After a long, 42-hour trip with my two youngest, after yet another delay Stateside (this time we can all blame the same thing, no?), after grappling with the grief of leaving yet again, I climbed out of the car, and stepped through the door into my home – to find it smelled, felt more cramped than I remember, and distinctly did not feel like my home. Wait, my mind stalled right there at the door, is this really my home?

This was definitely not the feeling I was anticipating; usually, after a long (or even short) trip anywhere, I love the satisfying feeling of returning to my space, to resettling with my people in our own nook in the world, to the peace and joy and content that comes from just being a place of our own, together.

I suppose, in that moment, there were a couple of possible reactions to my disappointed arrival home: I could conjure all the homey feelings I know deep inside somewhere, and “put on a happy face” until I make it. I could go crawl in a corner and sit in my mournful melancholy for awhile (my reaction of choice had I not four eager children). Or, and what I did, I could unpack all the bags I had brought in a mad rush and attempt to quell the mental storm with the restoring of some small sense of order. Control what I can control, anyone else? Cleaning and organizing always seem to help regulate whatever emotional rush I am currently battling. In the following days, I tackled the deeper cleaning, the washing of all the things, and the random decluttering, and within a week, this house began to feel again like the home I had been anticipating settling back into. I saw with fresh eyes the beauty throughout, the peace and goodness we seek to cultivate within its walls, the potential for love to reign here, in the midst of grief and evil and suffering.

While there are a lot of elements that played into the overall disappointment of that particular arrival home (namely, the use and abuse of our home by others while we were gone), the concept of home has always been a complicated one, particularly for those of us who live outside our passport countries. For Ben and I, we have lived in six homes, in three different countries, over the course of our marriage, and we now can say, after five and a half years, this is the home in which we have lived the longest. There is the struggle that none of these homes we have owned, unlike most of our peers at our age and stage of life.

Even in all of that moving and resettling and renting and non-owning, each of those homes, in their own seasons, have been havens of rest, shelters for us from the raging of the world, and spaces we could open and into which we could bring others. Each new home has called me into a deeper sense of how? can this work for us, for our family, how? can this be a space where love reigns, peace is pursued, and goodness and beauty abound, and how? can we use this to share the love and peace and goodness and beauty of God with others? That challenge – of bringing forth in a space its best utility, and natural beauty, and cultivated peace – has been one for which I have gratefully accepted the transitions.

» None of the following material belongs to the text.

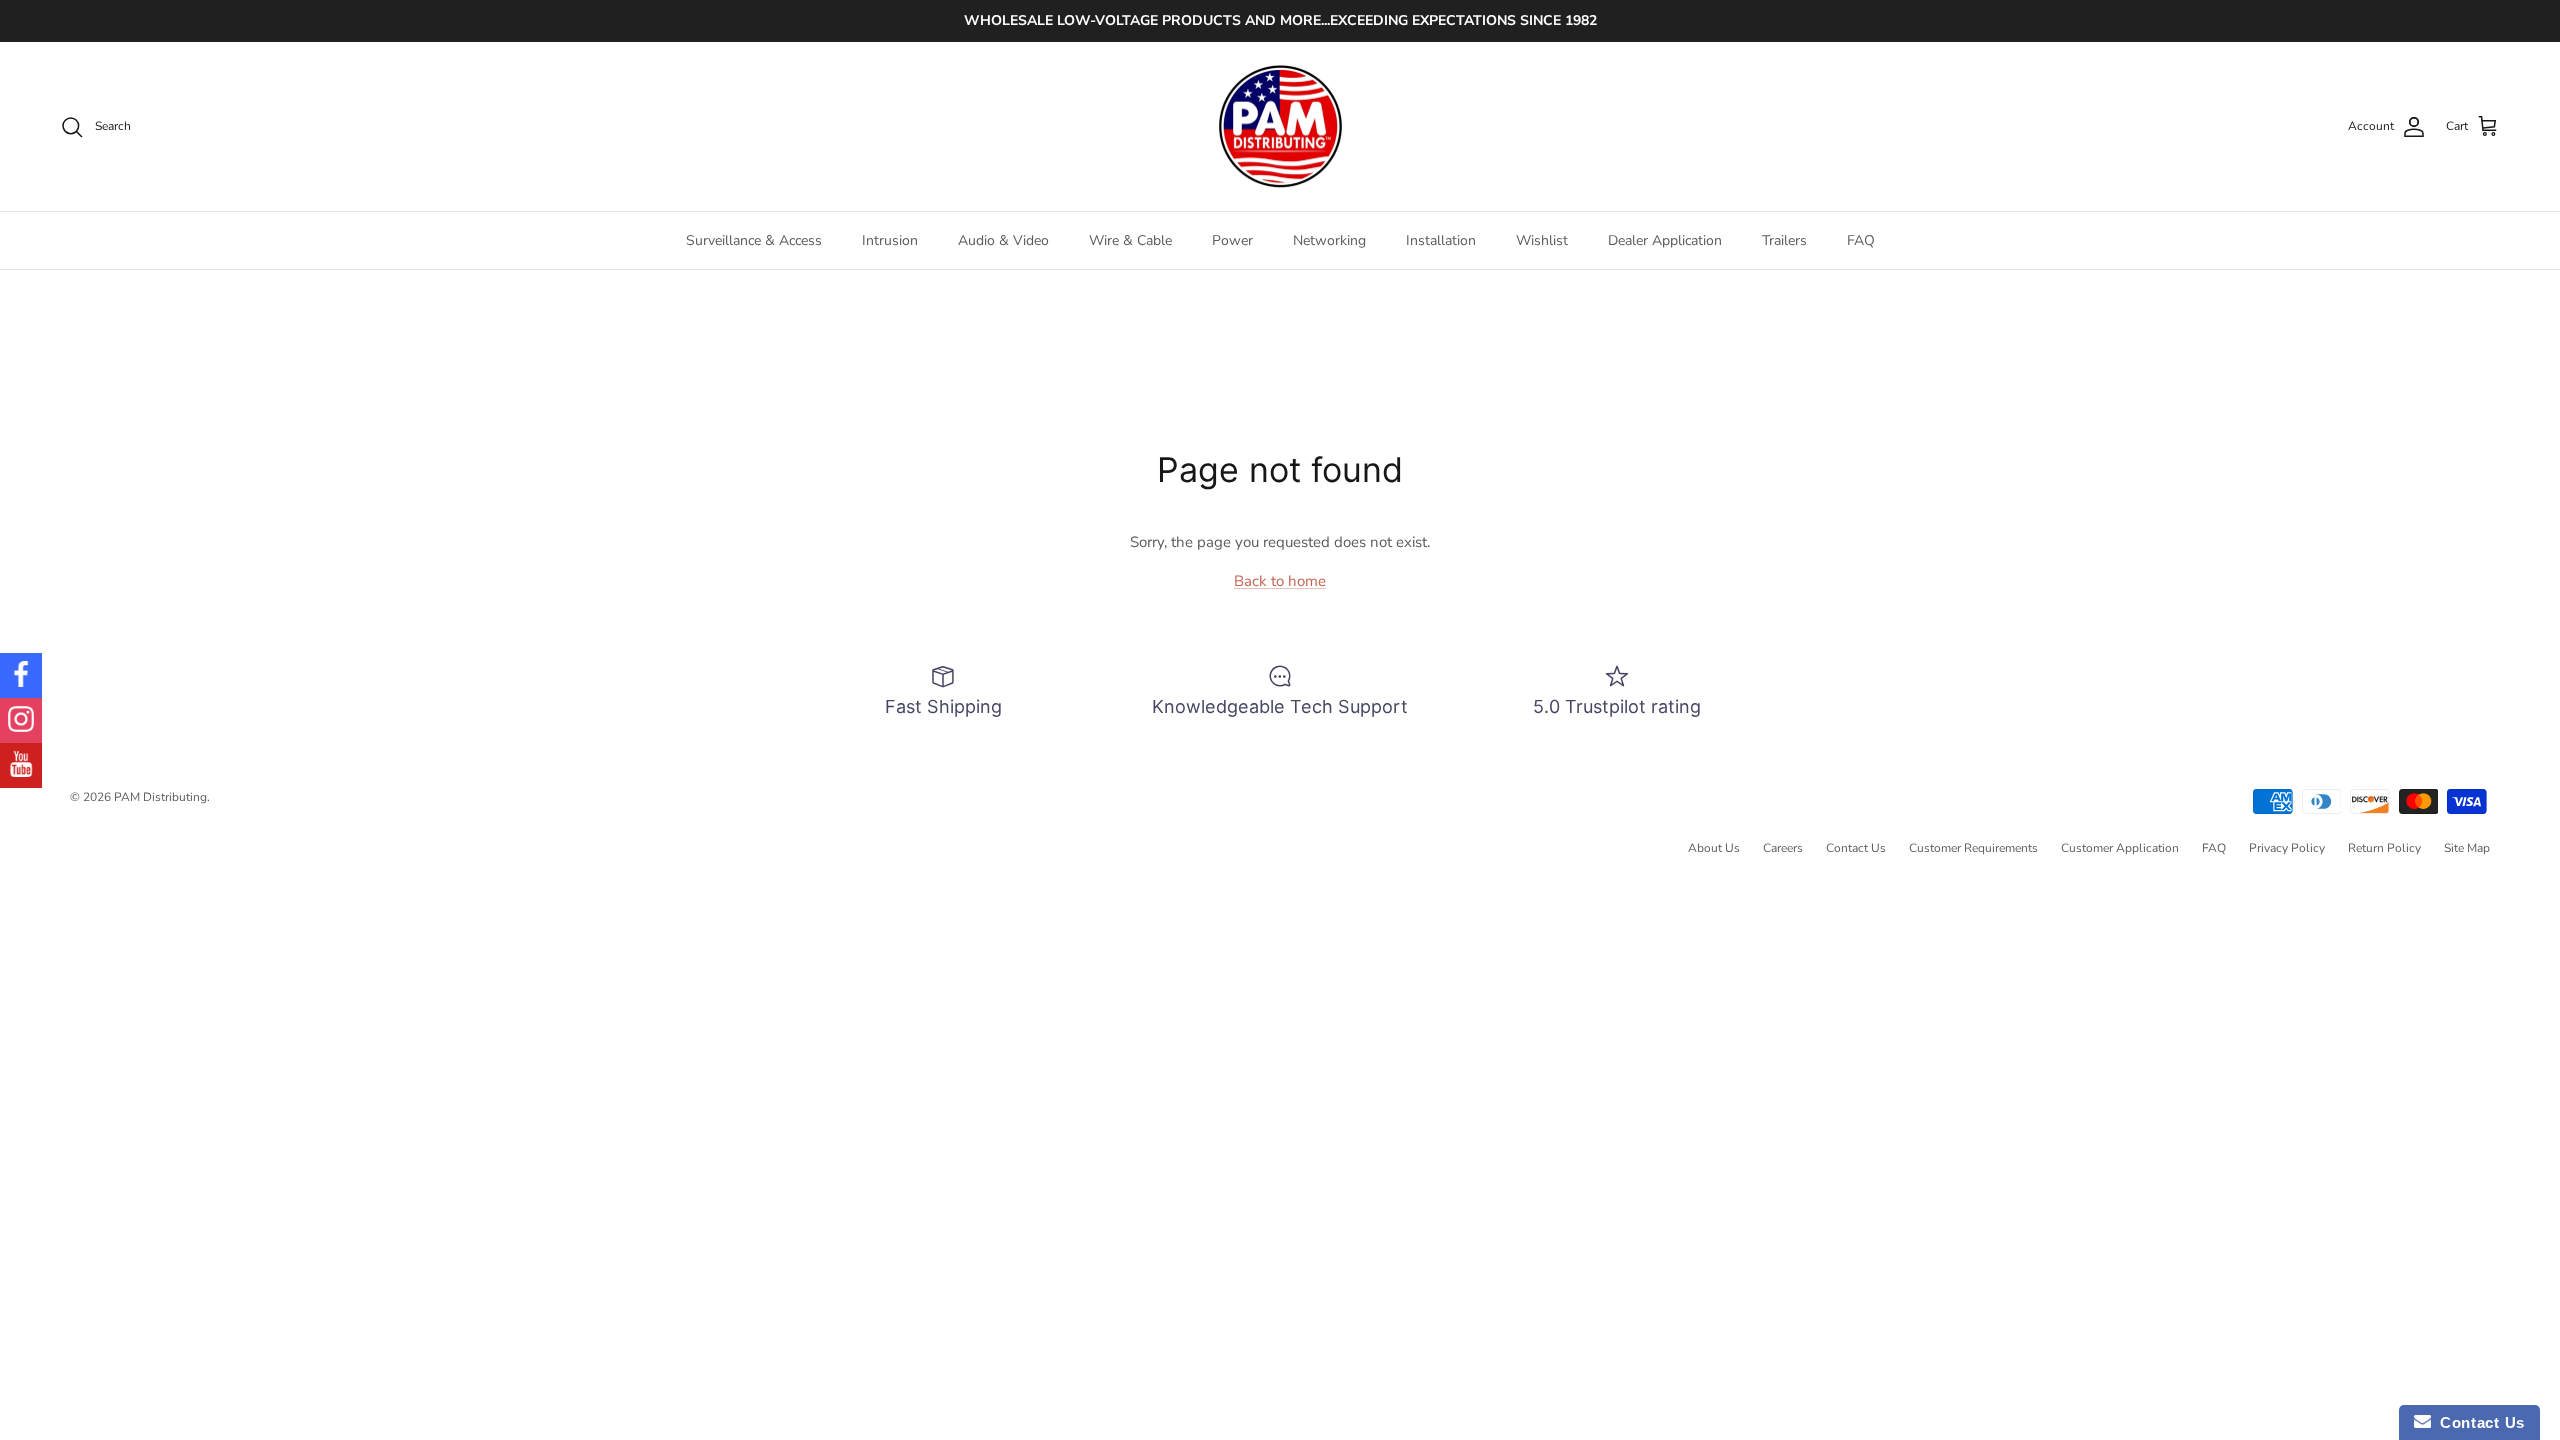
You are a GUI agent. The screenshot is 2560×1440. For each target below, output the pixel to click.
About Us (1714, 848)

And for those seasons where I feel rootless, when home does not feel homey, when I wonder when it will be our turn to own, truly own, our unique piece of land in this wide world, I am leaning into the age-old promise that our true home is not found on this earth. That all of this good work of creating homes this side of heaven is a reflection of the Creator who has a home waiting for us – one filled with beauty beyond measure, filled with perfect peace and unending goodness.

In the meantime, you may find me cleaning again, or organizing something. Making our little house a home all over again, thanks to the goodness of God, until someday, we will be truly, forever, home.